Неожиданно для него в голове зазвучали слова песни, той самой, которую некогда, в Челябинске, Татьяна спела под гитару, взятую у дежурной по этажу:
Не сердись, обо мне вспоминай,
И в дневной суете, и в ночной тишине
Вспоминай, вспоминай обо мне.
Так ясно вдруг послышался ему ее голос, что он даже обернулся.
Но улица была пуста, лишь редкие прохожие виднелись вдалеке.
Подошел автобус. Вершилов сел возле окна. Где-то позади остался дом Татьяны с его нарядными подъездами и просторными лоджиями.
И уже окончательно далекой, недоступной казалась Татьяна, медленный, четкий ее голос, маленькие руки с тонкими, холеными пальцами…
И в дневной суете, и в ночной тишине
Вспоминай, вспоминай обо мне…
ГЛАВА ДВЕНАДЦАТАЯ
Вершилову за последние годы довелось побывать в Будапеште никак не меньше семи раз. Сам признавался:
— Могу служить неплохим гидом, до того изучил все будапештские улицы и даже самые отдаленные районы…
Правда, сумел изучить наизусть разве лишь пять венгерских слов.
— Язык невероятно трудный, — сказал он, — не похожий ни на один европейский…
Несмотря на незнание языка, он все-таки, по собственным словам, успел обзавестись в Будапеште хорошими друзьями, поэтому каждая поездка в Венгрию всегда была для него праздничной, радостной.
И на этот раз он особенно радовался: пусть сейчас сентябрь, но в Венгрии еще по-летнему тепло, солнечно. Будапешт искрится, цветет, сияет, надо было так повезти, чтобы отправиться в Венгрию именно ранней осенью.
Верный своим привычкам, Вершилов приехал в Шереметьево значительно раньше назначенного времени и теперь поминутно взглядывал
И в конце концов дождался. В памяти возникла японская поговорка, прочитанная однажды: «Всего дождаться может тот, кто ждет на пятнадцать минут дольше».
— А я ждал пятнадцать раз по пятнадцати, — вслух проговорил Вершилов и направился к автобусу, который должен был привезти его прямехонько к самолету.

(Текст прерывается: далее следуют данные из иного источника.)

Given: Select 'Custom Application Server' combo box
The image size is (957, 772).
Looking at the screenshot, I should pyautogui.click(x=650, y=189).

Самолет «Малев» стоял неподалеку от здания аэродрома. Два щеголеватых красавца летчика с кейсами в руках, фуражки одинаково сдвинуты набок, направлялись к самолету, заметно рисуясь перед пассажирами.
В салоне было прохладно, стюардесса, белокурая, рослая девица, с независимо-деловитым видом ходила по салону, держа в руках поднос с карамельками «Взлетная».

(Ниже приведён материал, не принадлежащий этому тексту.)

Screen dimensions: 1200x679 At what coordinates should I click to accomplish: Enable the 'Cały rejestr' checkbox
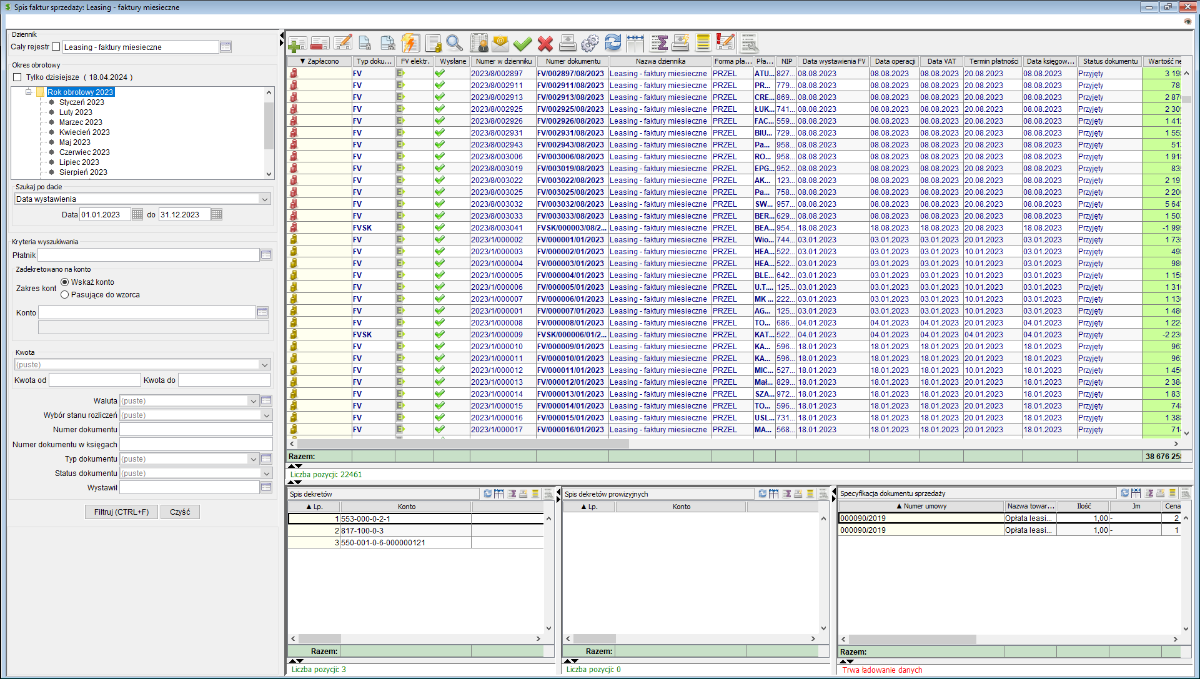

Брови ее хмурились, ярко накрашенные губы были сжаты, казалось, она ощущала себя самым необходимым членом экипажа, от которого зависел весь полет.
«Смешная, — подумал Вершилов с неожиданно теплым чувством. — Еще совсем кутенок, а как выдрющивается…»
Она напомнила ему старшую дочь Валю. Та тоже была важнюха, как называла ее его младшая дочка Тузик.
Валя любила цедить слова, походка у нее была нарочито медленной, словно она старательно обдумывала каждый шаг, тех, кто впервые встречался ей, она горделиво и пристально оглядывала с головы до ног, но было в ней порой в то же время что-то откровенно щенячье, детски непринужденное.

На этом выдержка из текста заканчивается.